Reproduce word for word the lines of the items below, from the line containing "Identify the location of panel-title: 图" through the line containing "pyautogui.click(x=678, y=187)", both lines included.

Provided entries Block Start

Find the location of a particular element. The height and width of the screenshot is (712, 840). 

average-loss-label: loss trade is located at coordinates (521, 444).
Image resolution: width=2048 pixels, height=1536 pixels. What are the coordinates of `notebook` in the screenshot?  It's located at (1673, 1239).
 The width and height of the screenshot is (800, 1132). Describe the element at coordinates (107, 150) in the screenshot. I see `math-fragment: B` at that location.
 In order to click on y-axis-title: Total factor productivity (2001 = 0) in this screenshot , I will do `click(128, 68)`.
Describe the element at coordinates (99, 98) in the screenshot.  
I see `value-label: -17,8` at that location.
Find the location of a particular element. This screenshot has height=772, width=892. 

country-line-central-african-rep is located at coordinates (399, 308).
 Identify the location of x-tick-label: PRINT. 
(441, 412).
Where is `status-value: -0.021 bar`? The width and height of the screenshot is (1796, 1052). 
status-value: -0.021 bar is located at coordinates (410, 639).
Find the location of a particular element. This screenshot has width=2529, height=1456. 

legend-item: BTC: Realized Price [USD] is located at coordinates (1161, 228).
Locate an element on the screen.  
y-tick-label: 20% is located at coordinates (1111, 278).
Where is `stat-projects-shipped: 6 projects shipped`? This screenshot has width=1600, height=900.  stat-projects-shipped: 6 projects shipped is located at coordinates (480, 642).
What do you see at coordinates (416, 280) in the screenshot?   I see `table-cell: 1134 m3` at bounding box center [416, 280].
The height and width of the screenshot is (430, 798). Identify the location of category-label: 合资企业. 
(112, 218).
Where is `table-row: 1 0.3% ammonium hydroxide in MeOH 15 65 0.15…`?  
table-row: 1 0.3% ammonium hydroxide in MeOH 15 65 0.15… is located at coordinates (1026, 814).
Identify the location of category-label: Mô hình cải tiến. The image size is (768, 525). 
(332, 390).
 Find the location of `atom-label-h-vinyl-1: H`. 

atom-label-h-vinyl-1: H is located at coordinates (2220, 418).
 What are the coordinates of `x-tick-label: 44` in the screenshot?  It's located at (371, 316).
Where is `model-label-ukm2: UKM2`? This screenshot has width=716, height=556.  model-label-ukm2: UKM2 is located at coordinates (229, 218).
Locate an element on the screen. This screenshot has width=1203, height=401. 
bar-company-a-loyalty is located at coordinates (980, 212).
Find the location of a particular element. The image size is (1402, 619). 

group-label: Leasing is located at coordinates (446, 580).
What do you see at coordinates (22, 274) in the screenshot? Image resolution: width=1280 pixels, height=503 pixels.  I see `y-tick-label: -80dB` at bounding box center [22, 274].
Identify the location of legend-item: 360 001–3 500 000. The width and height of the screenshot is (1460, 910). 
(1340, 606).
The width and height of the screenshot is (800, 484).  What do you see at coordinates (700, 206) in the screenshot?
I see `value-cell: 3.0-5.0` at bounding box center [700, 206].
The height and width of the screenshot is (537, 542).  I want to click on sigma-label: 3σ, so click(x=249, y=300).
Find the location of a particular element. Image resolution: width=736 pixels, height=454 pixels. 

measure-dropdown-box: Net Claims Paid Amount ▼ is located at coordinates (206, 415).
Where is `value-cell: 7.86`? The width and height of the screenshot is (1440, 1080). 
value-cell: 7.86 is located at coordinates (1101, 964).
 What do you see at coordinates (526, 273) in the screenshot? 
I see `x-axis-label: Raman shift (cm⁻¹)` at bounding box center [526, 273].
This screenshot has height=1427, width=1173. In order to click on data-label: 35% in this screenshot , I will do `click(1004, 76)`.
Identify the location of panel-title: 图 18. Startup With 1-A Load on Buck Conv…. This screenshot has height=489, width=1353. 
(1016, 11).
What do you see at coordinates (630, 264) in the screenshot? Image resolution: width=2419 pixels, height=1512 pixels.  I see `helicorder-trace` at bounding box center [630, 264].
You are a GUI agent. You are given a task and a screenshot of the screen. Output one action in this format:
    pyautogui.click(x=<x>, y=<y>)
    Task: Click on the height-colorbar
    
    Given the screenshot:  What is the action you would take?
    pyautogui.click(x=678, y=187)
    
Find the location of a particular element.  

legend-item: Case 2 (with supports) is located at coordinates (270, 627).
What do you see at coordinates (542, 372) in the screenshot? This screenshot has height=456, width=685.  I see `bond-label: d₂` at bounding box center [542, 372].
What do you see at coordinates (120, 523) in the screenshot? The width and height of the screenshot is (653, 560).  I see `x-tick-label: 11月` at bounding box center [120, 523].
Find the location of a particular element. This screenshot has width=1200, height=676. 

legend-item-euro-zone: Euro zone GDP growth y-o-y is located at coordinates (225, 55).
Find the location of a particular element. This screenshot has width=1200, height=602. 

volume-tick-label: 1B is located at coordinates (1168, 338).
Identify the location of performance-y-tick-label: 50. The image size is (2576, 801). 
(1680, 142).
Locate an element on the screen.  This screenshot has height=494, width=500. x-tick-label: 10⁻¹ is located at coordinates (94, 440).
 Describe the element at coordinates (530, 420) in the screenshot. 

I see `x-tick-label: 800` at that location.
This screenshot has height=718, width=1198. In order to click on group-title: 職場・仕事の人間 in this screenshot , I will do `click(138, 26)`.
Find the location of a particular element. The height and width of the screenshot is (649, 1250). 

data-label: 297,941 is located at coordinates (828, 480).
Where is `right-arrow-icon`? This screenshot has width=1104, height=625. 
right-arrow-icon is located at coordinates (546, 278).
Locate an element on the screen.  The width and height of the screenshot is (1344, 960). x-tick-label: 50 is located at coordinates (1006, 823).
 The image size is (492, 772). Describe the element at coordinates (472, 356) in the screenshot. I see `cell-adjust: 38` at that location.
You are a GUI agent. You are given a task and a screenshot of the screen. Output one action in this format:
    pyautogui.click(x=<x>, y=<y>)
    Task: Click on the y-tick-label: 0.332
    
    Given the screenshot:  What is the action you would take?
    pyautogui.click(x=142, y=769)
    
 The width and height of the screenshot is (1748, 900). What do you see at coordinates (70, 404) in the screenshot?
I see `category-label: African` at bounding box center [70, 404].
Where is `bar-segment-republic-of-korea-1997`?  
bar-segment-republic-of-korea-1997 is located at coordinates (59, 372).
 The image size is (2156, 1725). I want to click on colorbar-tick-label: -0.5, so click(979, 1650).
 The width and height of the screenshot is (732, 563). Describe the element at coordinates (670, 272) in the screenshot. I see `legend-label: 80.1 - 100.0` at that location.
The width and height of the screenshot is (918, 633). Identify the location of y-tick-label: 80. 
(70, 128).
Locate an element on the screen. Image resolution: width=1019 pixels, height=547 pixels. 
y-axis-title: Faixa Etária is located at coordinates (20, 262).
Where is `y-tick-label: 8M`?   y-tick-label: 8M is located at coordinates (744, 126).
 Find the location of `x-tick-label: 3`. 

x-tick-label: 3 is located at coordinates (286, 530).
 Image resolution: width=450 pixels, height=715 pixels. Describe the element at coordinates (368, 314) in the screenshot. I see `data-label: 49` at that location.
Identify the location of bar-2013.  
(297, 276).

Provided entries Block End

## Task response
Identify the location of panel-title: 图 18. Startup With 1-A Load on Buck Conv…. This screenshot has height=489, width=1353. 
(1016, 11).
What do you see at coordinates (630, 264) in the screenshot? Image resolution: width=2419 pixels, height=1512 pixels.  I see `helicorder-trace` at bounding box center [630, 264].
You are a GUI agent. You are given a task and a screenshot of the screen. Output one action in this format:
    pyautogui.click(x=<x>, y=<y>)
    Task: Click on the height-colorbar
    
    Given the screenshot:  What is the action you would take?
    pyautogui.click(x=678, y=187)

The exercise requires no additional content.